● **DIRECTIONS**
All of the data, from the first line to the last, should be reproduced without alteration.

[Dataset records]
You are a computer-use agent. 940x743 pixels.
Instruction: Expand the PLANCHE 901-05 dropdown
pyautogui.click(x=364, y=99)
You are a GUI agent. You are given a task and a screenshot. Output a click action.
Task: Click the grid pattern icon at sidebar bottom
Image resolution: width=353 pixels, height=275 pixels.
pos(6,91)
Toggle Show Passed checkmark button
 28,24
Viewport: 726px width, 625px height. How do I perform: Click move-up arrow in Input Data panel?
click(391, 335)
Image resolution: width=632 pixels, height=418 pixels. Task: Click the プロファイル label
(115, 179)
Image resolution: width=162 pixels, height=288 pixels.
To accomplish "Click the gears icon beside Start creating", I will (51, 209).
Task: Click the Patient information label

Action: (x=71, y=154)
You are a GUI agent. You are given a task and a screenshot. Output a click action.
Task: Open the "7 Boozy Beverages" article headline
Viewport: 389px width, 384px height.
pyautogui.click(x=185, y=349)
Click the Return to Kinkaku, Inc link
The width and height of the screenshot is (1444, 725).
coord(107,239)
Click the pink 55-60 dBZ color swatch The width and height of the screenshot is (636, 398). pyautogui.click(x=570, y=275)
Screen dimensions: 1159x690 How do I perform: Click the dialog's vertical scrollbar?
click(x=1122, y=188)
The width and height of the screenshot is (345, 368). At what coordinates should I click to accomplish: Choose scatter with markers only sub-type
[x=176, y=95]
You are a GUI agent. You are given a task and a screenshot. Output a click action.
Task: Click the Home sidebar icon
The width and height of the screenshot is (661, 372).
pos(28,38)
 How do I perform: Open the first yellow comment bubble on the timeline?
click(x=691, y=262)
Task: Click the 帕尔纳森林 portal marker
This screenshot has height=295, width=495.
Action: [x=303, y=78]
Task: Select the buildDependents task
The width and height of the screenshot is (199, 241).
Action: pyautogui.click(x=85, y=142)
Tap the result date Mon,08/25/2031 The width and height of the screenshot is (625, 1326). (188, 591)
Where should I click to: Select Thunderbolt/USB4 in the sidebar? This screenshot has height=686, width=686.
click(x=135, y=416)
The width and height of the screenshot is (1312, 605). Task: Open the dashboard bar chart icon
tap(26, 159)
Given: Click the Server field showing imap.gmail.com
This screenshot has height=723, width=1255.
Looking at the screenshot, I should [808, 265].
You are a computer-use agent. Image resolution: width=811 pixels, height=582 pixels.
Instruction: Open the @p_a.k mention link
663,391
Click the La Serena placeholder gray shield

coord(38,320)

● **ANSWER TO THIS PROBLEM**
You are a computer-use agent. 940x743 pixels.
Instruction: Expand the PLANCHE 901-05 dropdown
pyautogui.click(x=364, y=99)
You are a GUI agent. You are given a task and a screenshot. Output a click action.
Task: Click the grid pattern icon at sidebar bottom
Image resolution: width=353 pixels, height=275 pixels.
pos(6,91)
Toggle Show Passed checkmark button
 28,24
Viewport: 726px width, 625px height. How do I perform: Click move-up arrow in Input Data panel?
click(391, 335)
Image resolution: width=632 pixels, height=418 pixels. Task: Click the プロファイル label
(115, 179)
Image resolution: width=162 pixels, height=288 pixels.
To accomplish "Click the gears icon beside Start creating", I will (51, 209).
Task: Click the Patient information label

Action: (x=71, y=154)
You are a GUI agent. You are given a task and a screenshot. Output a click action.
Task: Open the "7 Boozy Beverages" article headline
Viewport: 389px width, 384px height.
pyautogui.click(x=185, y=349)
Click the Return to Kinkaku, Inc link
The width and height of the screenshot is (1444, 725).
coord(107,239)
Click the pink 55-60 dBZ color swatch The width and height of the screenshot is (636, 398). pyautogui.click(x=570, y=275)
Screen dimensions: 1159x690 How do I perform: Click the dialog's vertical scrollbar?
click(x=1122, y=188)
The width and height of the screenshot is (345, 368). At what coordinates should I click to accomplish: Choose scatter with markers only sub-type
[x=176, y=95]
You are a GUI agent. You are given a task and a screenshot. Output a click action.
Task: Click the Home sidebar icon
The width and height of the screenshot is (661, 372).
pos(28,38)
 How do I perform: Open the first yellow comment bubble on the timeline?
click(x=691, y=262)
Task: Click the 帕尔纳森林 portal marker
This screenshot has height=295, width=495.
Action: [x=303, y=78]
Task: Select the buildDependents task
The width and height of the screenshot is (199, 241).
Action: pyautogui.click(x=85, y=142)
Tap the result date Mon,08/25/2031 The width and height of the screenshot is (625, 1326). (188, 591)
Where should I click to: Select Thunderbolt/USB4 in the sidebar? This screenshot has height=686, width=686.
click(x=135, y=416)
The width and height of the screenshot is (1312, 605). Task: Open the dashboard bar chart icon
tap(26, 159)
Given: Click the Server field showing imap.gmail.com
This screenshot has height=723, width=1255.
Looking at the screenshot, I should [808, 265].
You are a computer-use agent. Image resolution: width=811 pixels, height=582 pixels.
Instruction: Open the @p_a.k mention link
663,391
Click the La Serena placeholder gray shield

coord(38,320)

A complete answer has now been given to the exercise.